The size of the ice pieces 2 is not particularly limited, but the average diameter thereof is preferably 1 mm to 20 mm. The average diameter of the ice pieces 2 is more preferably 1 mm to 10 mm, further preferably 1 mm to 7 mm. By setting the average diameter of the ice pieces 2 in the above range, the feeling of roughness of the ice pieces 2 included in the frozen dessert 1 can be reduced. Further, by setting the average diameter of the ice pieces 2 in this range, the ice pieces 2 are in a state of being easily melted in the mouth of the eater. As a result, the enclosed carbon dioxide gas is easily released to the outside of the ice pieces 2 in the mouth, and the carbonated feeling from the frozen dessert 1 can be quickly provided.

The "diameter" of the ice piece 2 means that the ice piece 2 is a ball based on the area value of each ice piece 2 measured by, for example, performing image processing analysis on the optical microscope photograph of the frozen dessert 1. The diameter of the cross section when considered as a circle (equivalent circle diameter). Further, the “average diameter” of the ice pieces 2 refers to, for example, the median diameter of a circle-equivalent diameter of a predetermined number (for example, 100 pieces) of ice pieces 2 obtained from an optical micrograph.

Frozen dessert 1 includes frozen body 3. Here, the “frozen body” is a frozen product derived from a raw material mix represented by an ice mix containing milk components, fats and oils, water, etc., and a frozen dessert mix containing fruit juice, sugar solution (syrup), water, etc. It is the body. More specifically, for example, the raw material mix is cooled and frozen in a predetermined temperature zone.

Further, "freezing" includes not only the state in which the water contained in the raw material mixture is sufficiently crystallized and the whole is hardened, but also the above-mentioned water is not completely crystallized and is called semi-freezing or micro-freezing. It also includes the state of being performed. In addition to this, in the "freezing", the crystallization of the water content is progressing, but other additives (dry ingredients derived from the salep root contained in ice creams called so-called Turkish ice cream and a predetermined amount) are added. (Thickener, etc.) and the like, even after freezing treatment, it does not completely cure and has a corresponding viscosity (deformable state).
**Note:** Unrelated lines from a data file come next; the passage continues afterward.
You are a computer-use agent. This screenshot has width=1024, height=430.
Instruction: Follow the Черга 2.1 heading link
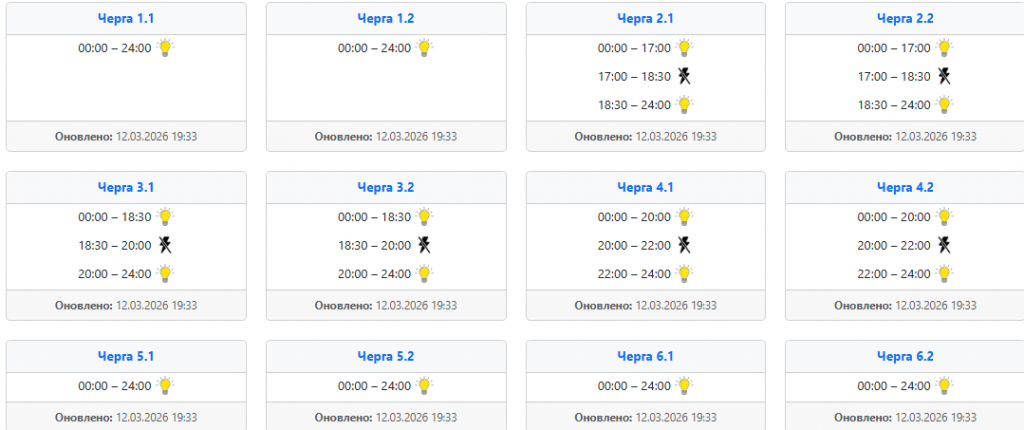coord(645,18)
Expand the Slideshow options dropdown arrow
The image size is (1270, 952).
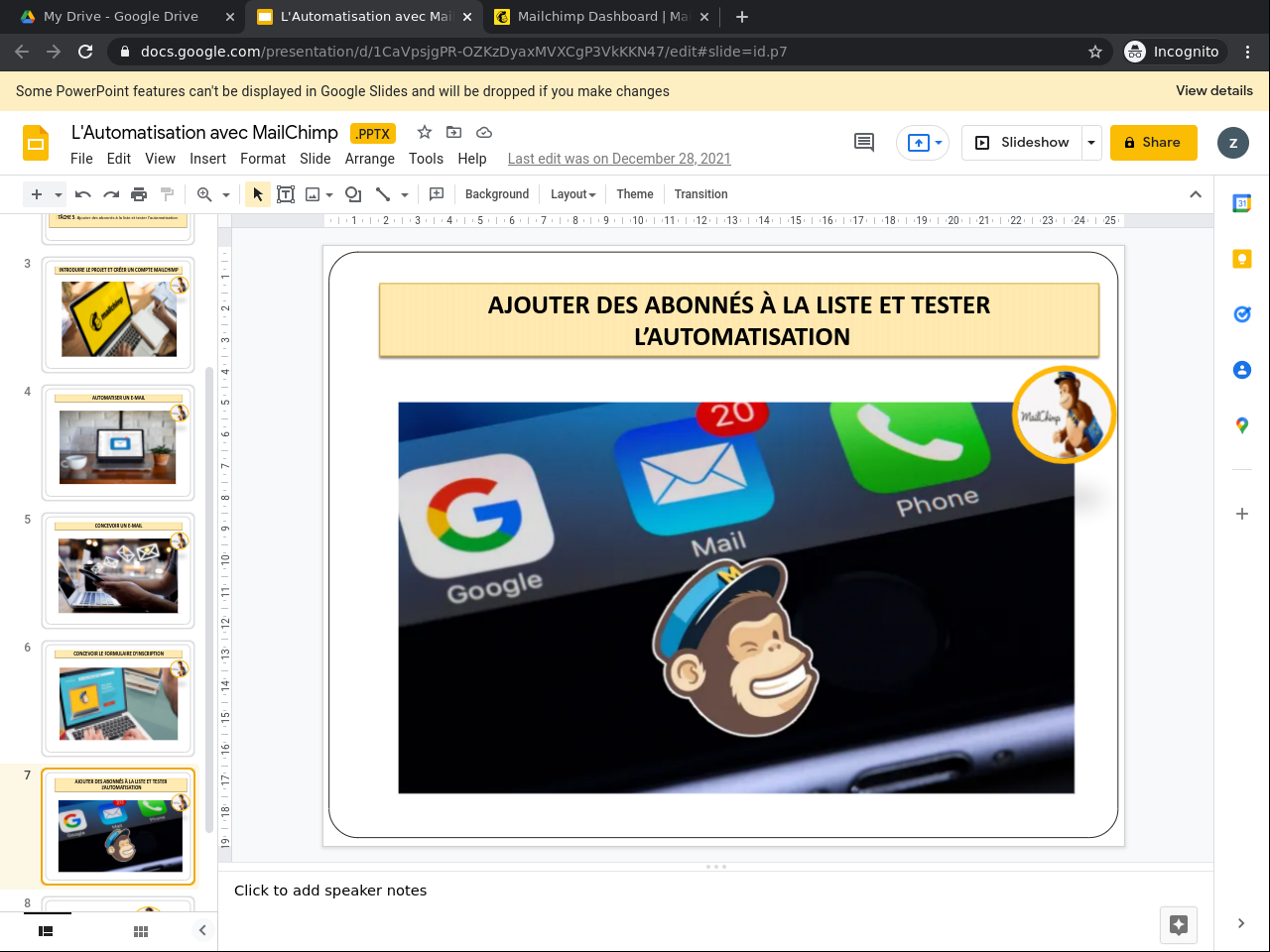click(x=1091, y=143)
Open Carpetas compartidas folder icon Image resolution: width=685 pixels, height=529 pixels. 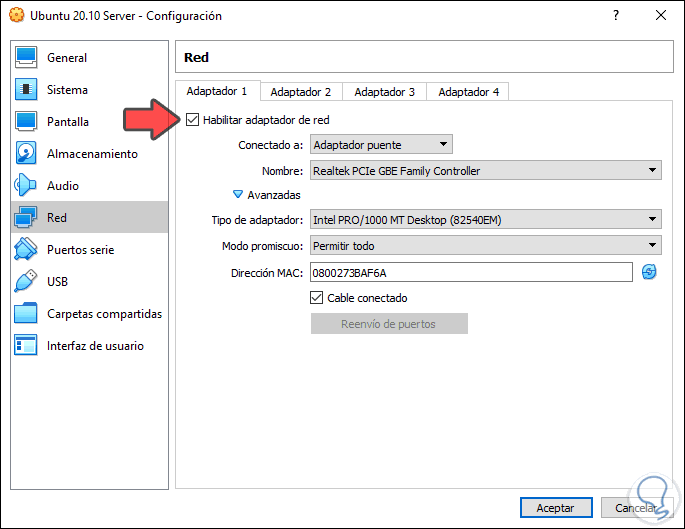(27, 314)
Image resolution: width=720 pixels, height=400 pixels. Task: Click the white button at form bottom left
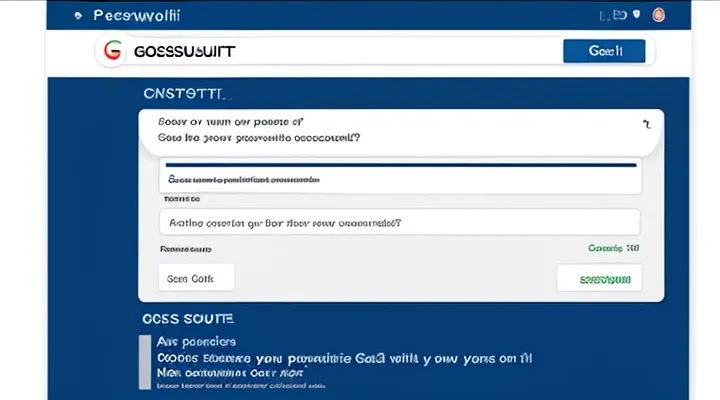[195, 277]
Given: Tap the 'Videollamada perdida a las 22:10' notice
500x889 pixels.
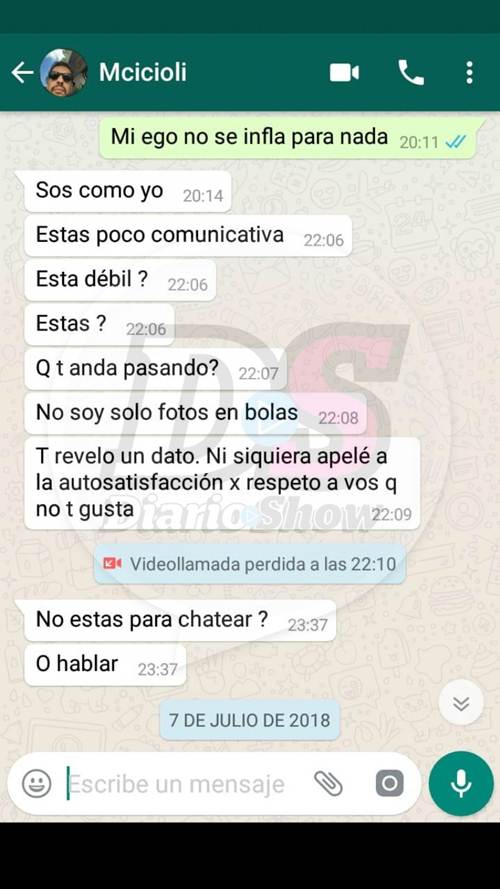Looking at the screenshot, I should 249,564.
The components contained in the raw material mix are not particularly limited, and examples thereof include milk components, oils and fats, emulsifiers, water, fruit juice, sweeteners, salt, flavors, stabilizers, coloring agents, acidulants, and the like. The ingredients of the raw material mix are appropriately selected according to the type of frozen dessert and the like. Moreover, the blending amounts of these components are appropriately adjusted. However, when the frozen dessert is a frozen dessert, the raw material mix may not include milk components or oils and fats. Specific examples of typical components include the following.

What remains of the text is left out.